Catarse do confinamento

By sufragista - março 11, 2021





 
Às vezes tenho medo de ser tanta coisa ao mesmo tempo. Ser mariamélia e ser feminista, ser designer e ser anti-capitalista, ter um negócio e ser alérgica ao liberalismo económico, ser portuguesa e defender o que é (bem feito) cá e ser ativamente anti-racista (e anti-nacionalista). Ser feminista e tricotadeira, ser solteira com três gatas, ser heteronormativa mas odiar a cultura do “dating”. Ser demasiado fragmentada nos meus interesses para conseguir imaginar uma especialização. Ser trintona e sentir-me ainda nos vintes, cheia de dúvidas e incertezas, mas com uma série de mágoas acumuladas, e algumas lições de vida.

Não gosto de etiquetas.
Não quero ser menos nem mais do que sou em cada momento da vida. Nem melhor nem pior do que já fui. Só ser na medida do possível, o mais próxima da minha consciência, o mais correta com a miúda de 17 anos que já fui. Que não me defraude a mim mesma, e, acima de tudo, que não me volte a mentir a mim mesma, para apaziguar o que não se encontra dentro de mim.
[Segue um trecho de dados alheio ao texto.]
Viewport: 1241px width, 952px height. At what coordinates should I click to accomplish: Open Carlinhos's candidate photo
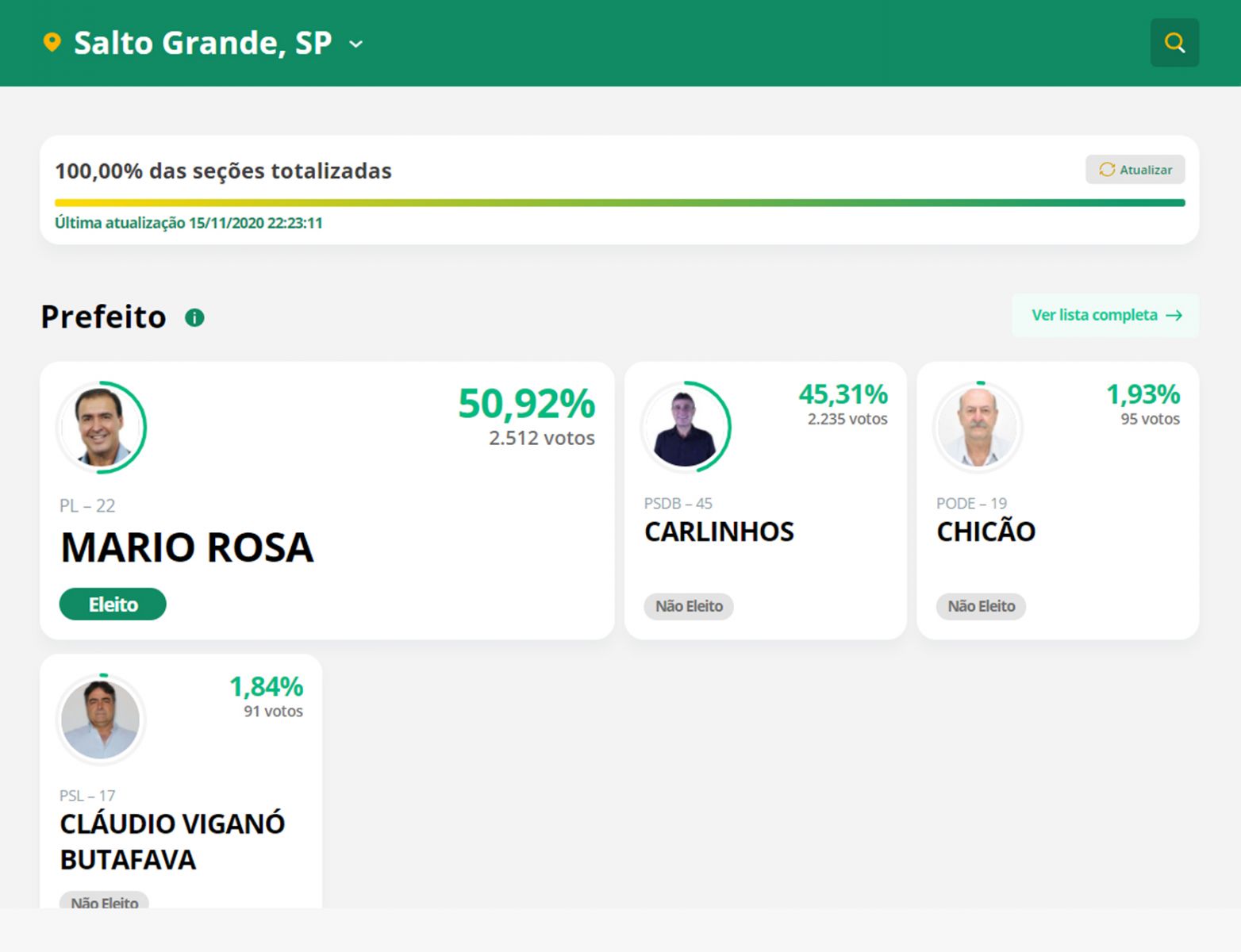click(x=686, y=428)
Ando vazia. Esta solidão confinada cria espessura, mesmismo, faz-me mais monótona, monocórdica, destabilizada. Não durmo bem. As semanas estruturam-se à força, perco de vista os contornos dos dias: os sonhos misturam-se na manhã e à noite os pensamentos deixa-me acordada. Tento agarrar o momento, disciplinar-me, mas a vontade ou o corpo falha, uma e outra vez. Deito-me preocupada, acordo exausta, presa, rígida, irritada. Nem os passeios de fim-de-semana, nem o sol na varanda, já nem os livros ou os filmes me salvam. Preciso de pessoas reais, preciso de cheirar pessoas, me incomodar com apertões e desconfortos, com gente a mais por metro quadrado, por barulho e balbúrdia, por inquietação.